Coll-a-Gen
Collagen, a protein essential for the structural integrity of various biological tissues such as bones, skin, and cartilage, owes its exceptional mechanical properties to a unique triple helix structure composed of three intertwined polypeptide chains.
This structure, rich in proline and hydroxyproline, enables the formation of a stable triple-helical structure through hydrogen bonding. The unique structure and properties of collagen have led to an increasing demand for its applications across fields, ranging from tissue engineering and wound healing to bioplastics and coatings. Currently, collagen is primarily sourced from animals, a process hampered by challenges including complex extraction methods, the risk of disease transmission, and variability in yield and quality. Moreover, alternative production methods via synthetic biology face hurdles such as low yields, high costs, and the complexity associated with replicating post-translational modifications. While chemical synthesis represents a promising alternative, it too is constrained by high costs, labour intensity, and limitations on the length of peptide chains, which generally do not exceed 60 amino acids.

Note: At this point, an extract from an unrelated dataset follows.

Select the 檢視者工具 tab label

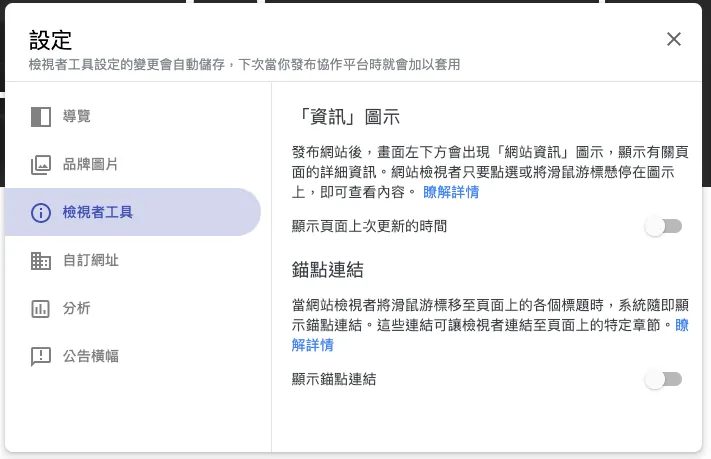(98, 212)
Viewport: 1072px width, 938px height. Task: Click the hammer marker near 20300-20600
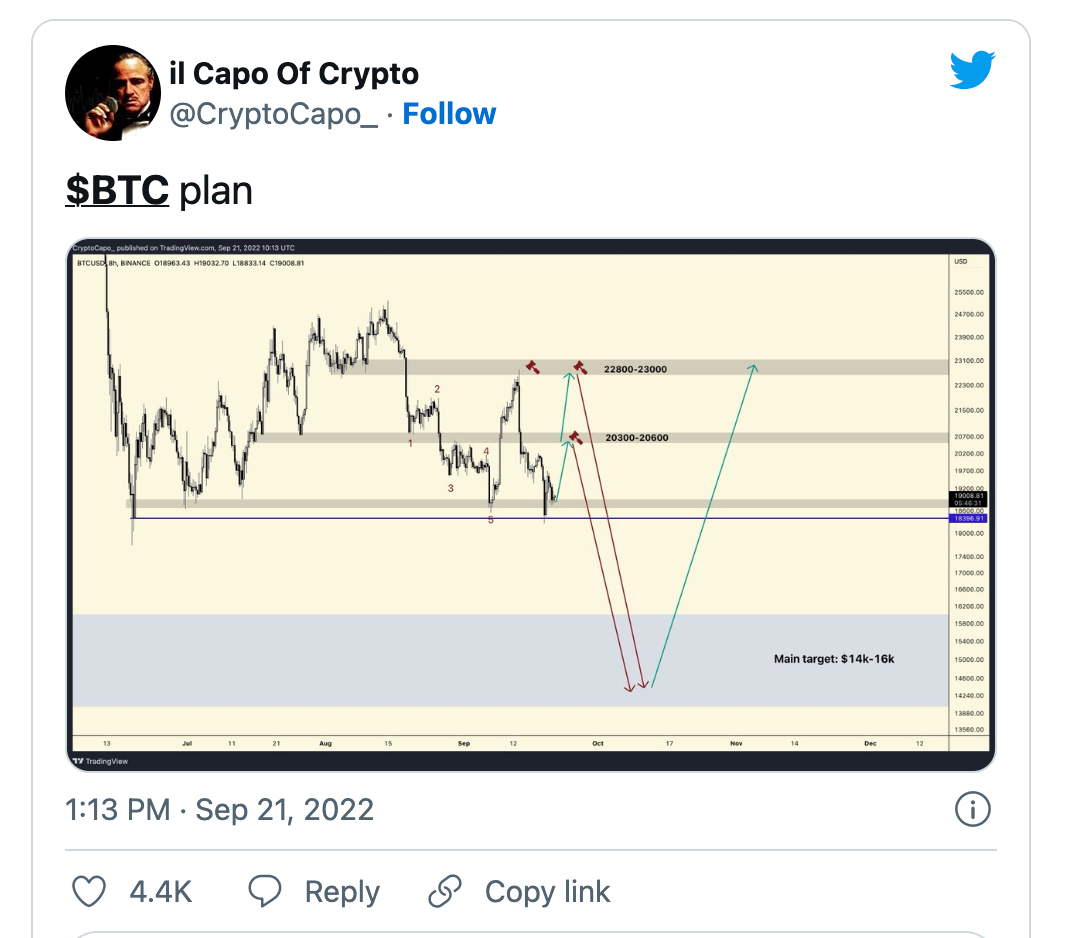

Recognizing these challenges, there is a clear and pressing demand for a scalable and sustainable source of collagen. Despite the mentioned limitations of chemical synthesis, primarily through solid-phase peptide synthesis (SPPS), it has shown promise in synthesizing short model systems, known as collagen mimic peptides (CMPs), which replicate specific structural or functional attributes of natural collagen. In this interdisciplinary project, we aim to explore new synthetic approaches for CMPs that could help bridge the gap between synthetic and natural collagen.